Herb of the Month Recipes: Ginger Root

{update 10/2/13:  I have no idea why the post I had scheduled didn’t go out, something went terribly wrong with Windows Live Writer and it didn’t send them out.  SO SORRY!!  I’m combining the October Herb of the Month recipes into this post so you get them all.  I WON’T be using the scheduler until I figure out what happened, whether it was my fault or a software glitch.}

{Update to the update:  I’m hearing on Twitter that something is going wrong with wordpress scheduler.  So perhaps it’s not something I did wrong, after all.  Thanks @ecokarenlee for letting me know I’m not the only one having problems with this.}

Herb of the Month: Ginger Root


Ginger Root is absolutely one of my favorite things in the kitchen.  For years now I’ve really only had one way that I used it…..Ginger Tea in the winter and especially when we are sick.  This year I’ve been working hard on changing that and adding it to our diet in other ways since it really is so healthy.

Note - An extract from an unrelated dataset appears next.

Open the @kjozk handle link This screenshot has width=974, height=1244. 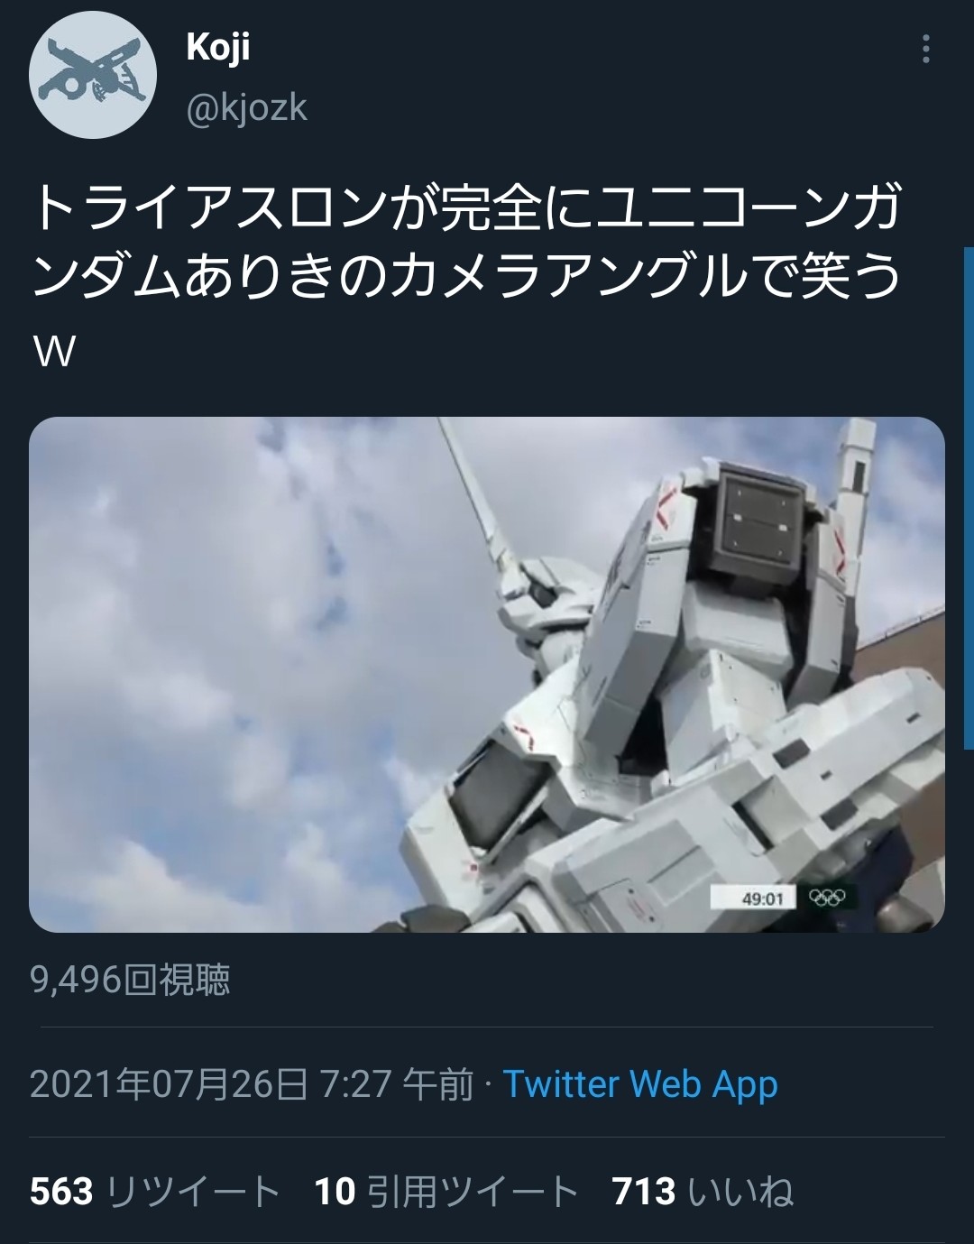point(246,109)
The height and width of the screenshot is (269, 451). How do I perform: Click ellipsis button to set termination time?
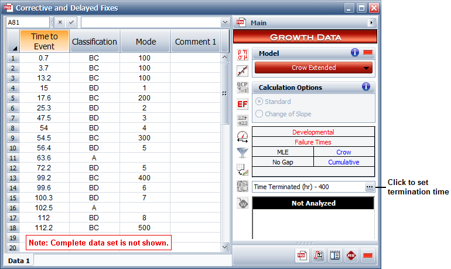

The discovery of fermented foods and beverages has really changed our lives.  I never knew I could make wonderful, and healthy, “carbonated” beverages at home.  This leads me to the first ginger recipe I want to share with you all, as well as how to use it.

Ginger Bug


2 Tbs. fresh ginger root, grated
2 Tbs. sugar (any whole-foods sugar, I like sucanat)
1/2 c. filtered water
quart or 1/2 gallon-size jar (or other similar vessel)


Bring the water to room temperature so the sugar will dissolve easily.  Mix all ingredients well, cover with a cloth napkin or paper towel and secure with a rubber band.

Approximately ever 24 hours (or just every day as you get the chance) for about a week you will need to add these ingredient again, in the amounts listed here, to the jar.  Do not discard anything, just add to it.  Give it a good stir whenever you think about it to keep it aerated.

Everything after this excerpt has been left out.